[What the exercise asks]: Arrange the portion of the listing that opens with the line containing "Where should I click to: Enable" and closes with the line containing "(x=246, y=58)", both ends included, as a Markdown table with the columns "Row" and "Listing Line". Omit blank lines, and leave the pictures out of the answer.

[Supplied data]:
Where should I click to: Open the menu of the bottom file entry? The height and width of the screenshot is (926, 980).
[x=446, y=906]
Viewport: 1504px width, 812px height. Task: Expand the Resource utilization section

* * *

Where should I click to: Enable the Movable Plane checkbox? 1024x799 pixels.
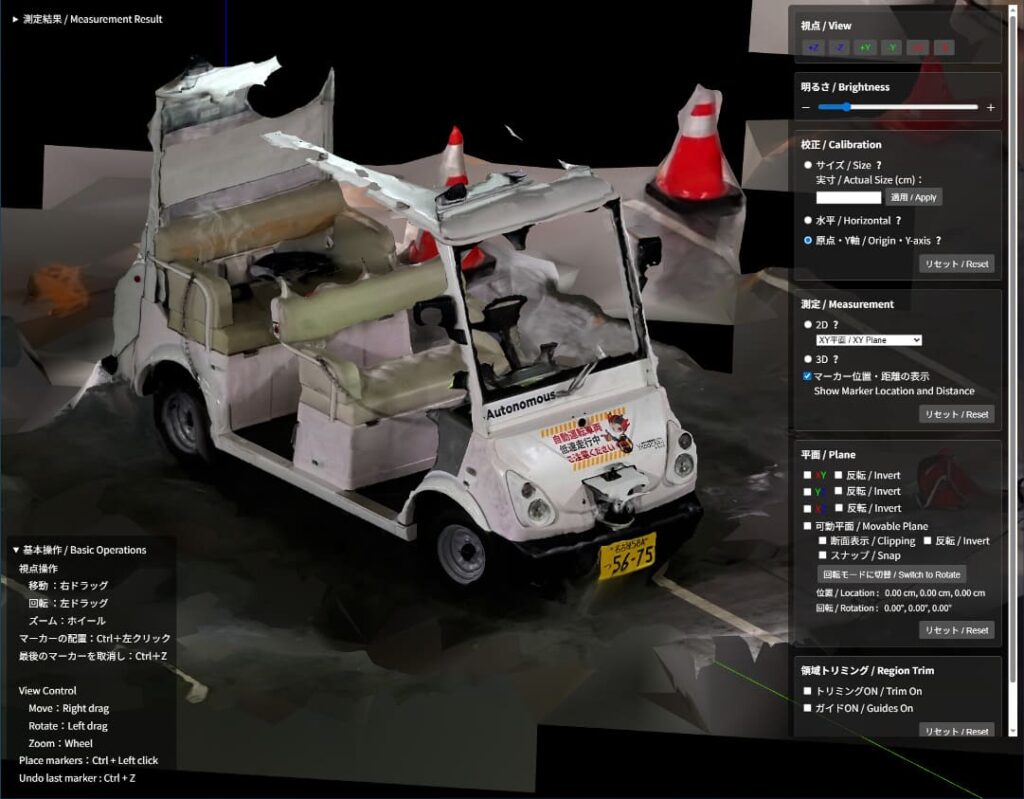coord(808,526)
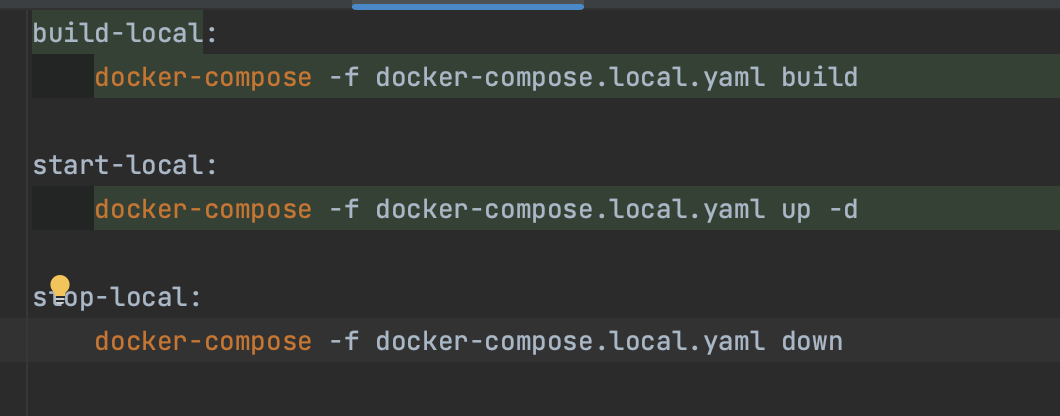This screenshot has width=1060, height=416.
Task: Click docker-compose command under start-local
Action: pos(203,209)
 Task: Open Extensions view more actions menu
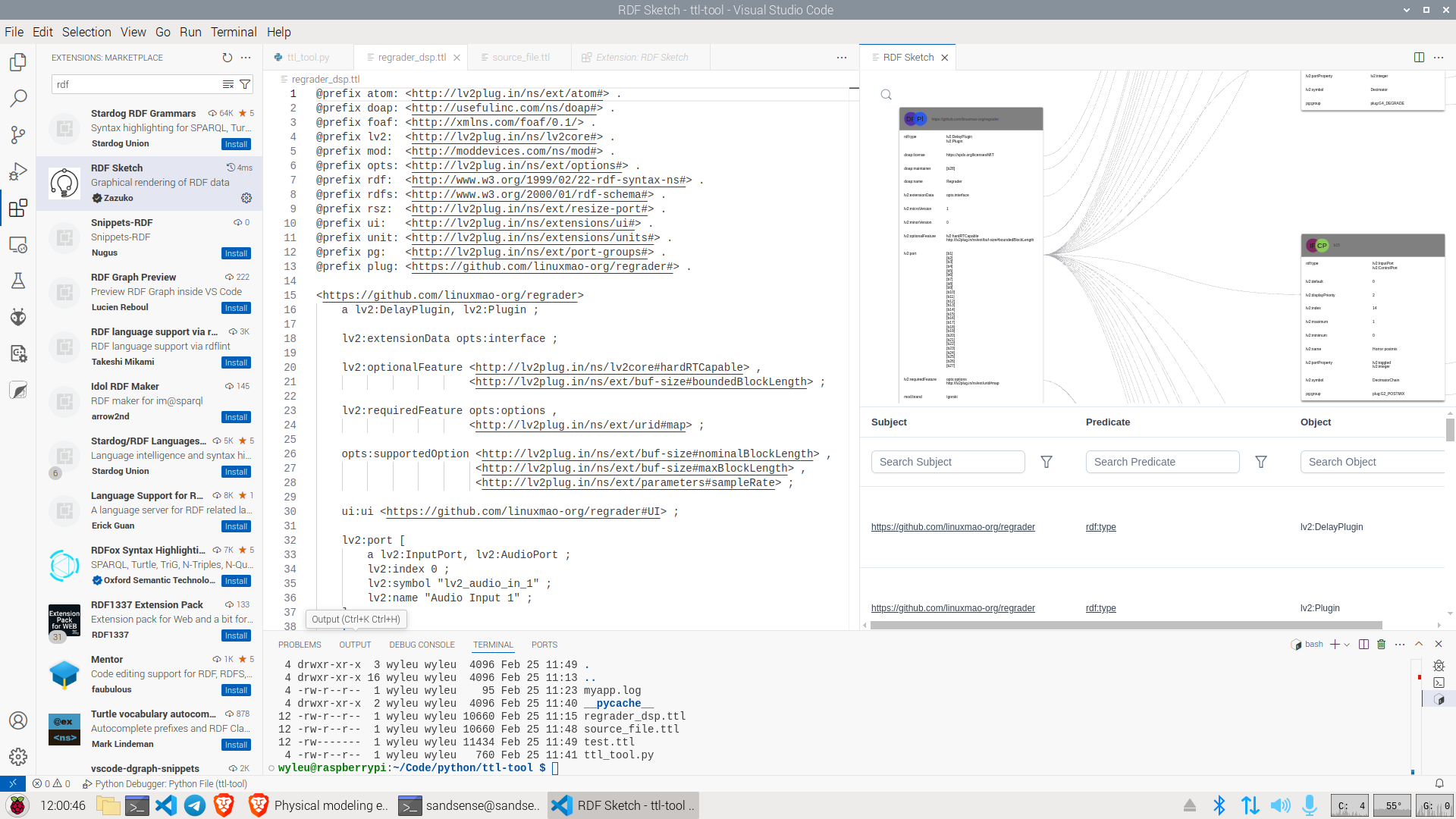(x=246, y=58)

[Task solution]:
| Row | Listing Line |
|---|---|
| 1 | Where should I click to: Enable the Movable Plane checkbox? 1024x799 pixels. |
| 2 | coord(808,526) |
| 3 | This screenshot has width=1060, height=416. |
| 4 | Task: Click docker-compose command under start-local |
| 5 | Action: pos(203,209) |
| 6 |  Task: Open Extensions view more actions menu |
| 7 | (x=246, y=58) |